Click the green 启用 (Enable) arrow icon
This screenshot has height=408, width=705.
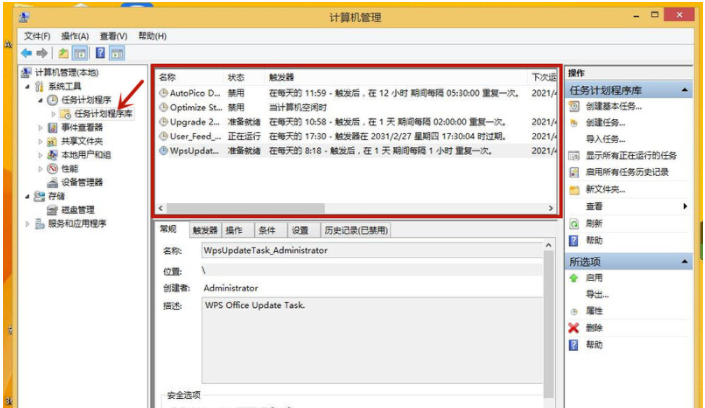[573, 277]
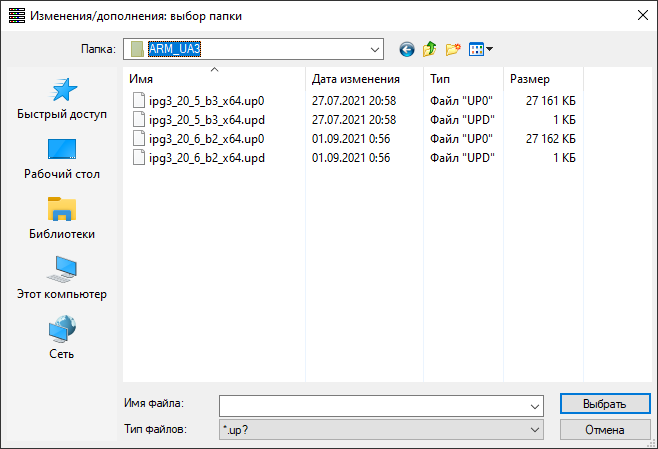The height and width of the screenshot is (449, 658).
Task: Open the Тип файлов filter dropdown
Action: coord(534,429)
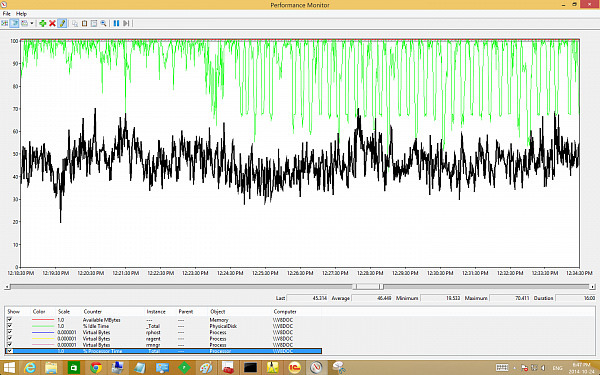Image resolution: width=600 pixels, height=375 pixels.
Task: Click the red X Delete counter icon
Action: point(52,23)
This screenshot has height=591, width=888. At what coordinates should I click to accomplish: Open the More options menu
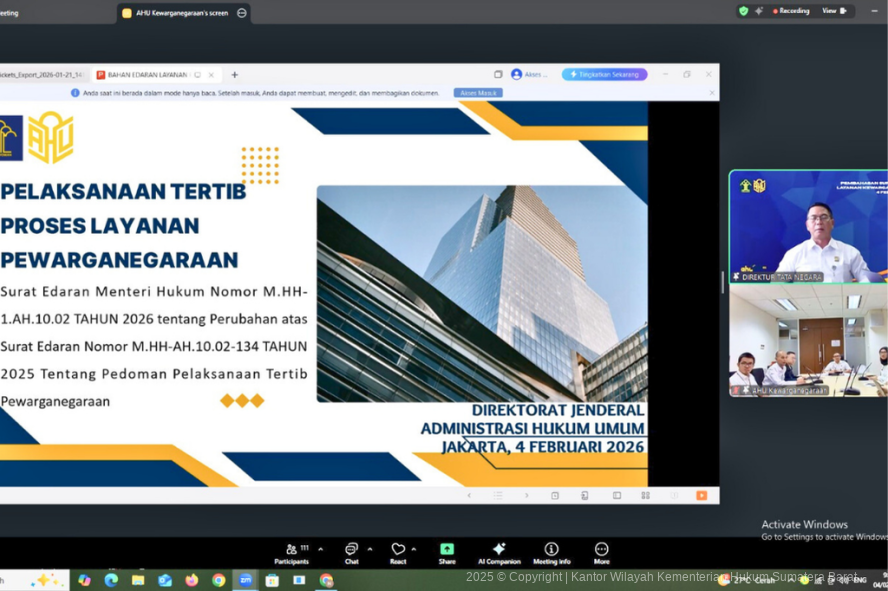601,552
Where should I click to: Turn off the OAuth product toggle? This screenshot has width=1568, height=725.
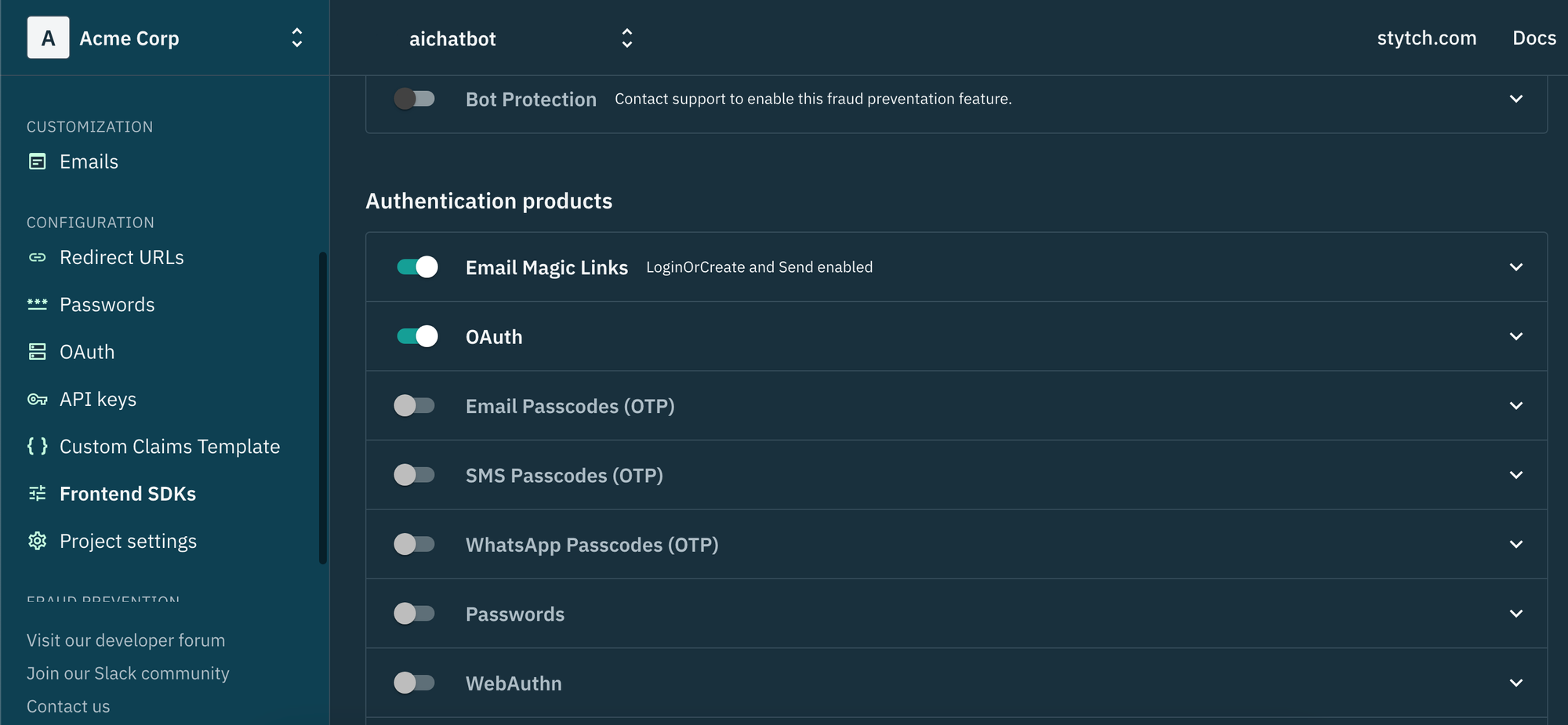[417, 336]
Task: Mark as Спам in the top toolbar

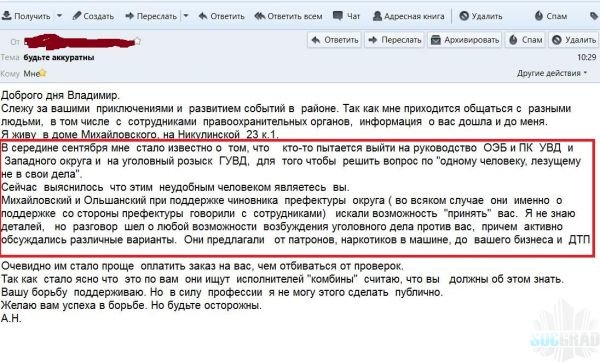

^^^^

**TASK GOAL**
Although the material contains pictures, only the lines are to be written out, exactly as they stand.

**RESULT FOR THIS TASK**
Click the green 启用 (Enable) arrow icon
This screenshot has height=408, width=705.
[573, 277]
The height and width of the screenshot is (449, 658).
Task: Open the Тип файлов filter dropdown
Action: coord(534,429)
Image resolution: width=600 pixels, height=375 pixels.
Task: Click the red X Delete counter icon
Action: point(52,23)
This screenshot has height=591, width=888. At what coordinates should I click to accomplish: Open the More options menu
601,552
Where should I click to: Turn off the OAuth product toggle? This screenshot has width=1568, height=725.
[417, 336]
Task: Mark as Спам in the top toolbar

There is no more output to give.